Traffic planners have long known that closing roads can improve traffic flow. Now network theorists say that removing products from social networks can improve the choice for everyone.

One of the increasingly famous paradoxes in science is named after the German mathematician Dietrich Braess who noted that adding extra roads to a network can lead to greater congestion. Similarly, removing roads can improve travel times.

Traffic planners have recorded many examples of Braess’ paradox in cities such as Seoul, Stuttgart, New York and London. And in recent years, physicists have begun to study how it might be applied in other areas too, such as power transmission, sporting performance where the removal of one player can sometimes improve a team’s performance and materials science where the network of forces within a material  can be modified in counterintuitive ways, to make it expand under compression, for example.

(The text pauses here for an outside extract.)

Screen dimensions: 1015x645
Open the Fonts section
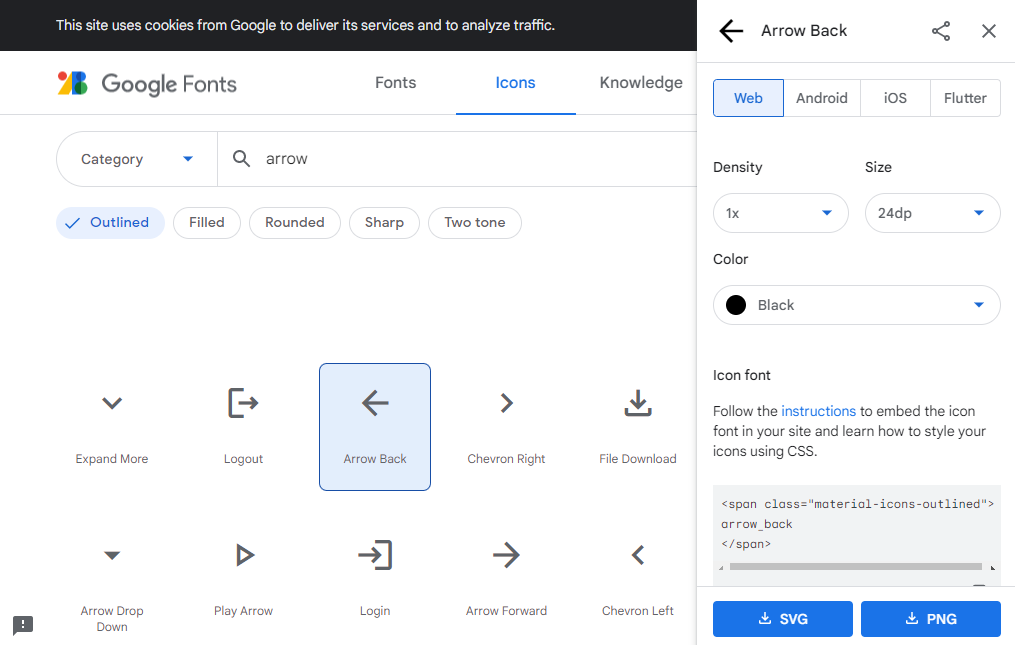point(395,83)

Today,  Krzysztof Apt at the University of Amsterdam in The Netherlands and a couple of pals reveal an entirely new version of this paradox that occurs in social networks in which people choose products based on the decisions made by their friends. 

They show mathematically that adding extra products can reduce the outcome for everyone and that reducing product choice can lead to better outcomes for all. That’s a formal equivalent to Braess’ paradox for consumers.

Although that seems counterintuitive, it’s not so hard to imagine. Many people will have had the experience of choosing a computer, for example, where there is so much choice that it is impractical to research and assess all the available options. This reduces the chances of  making the optimal choice and everyone is worse off.

Similarly everybody ends up better off in this example when the number of choices is reduced. 

What Apt and co have done is analysed this in a formal mathematical setting–indeed in this mathematical world, a number of other paradoxes emerge as well. 

That’s interesting because it could have an important effect on market dynamics. Traffic planners already use this kind of network approach to work out how to improve the traffic flow through cities by either opening or closing roads.

So it’s not hard to imagine a mathematical model that tells product designers when to launch and remove products form the market in a way that improves the outcome for everybody.  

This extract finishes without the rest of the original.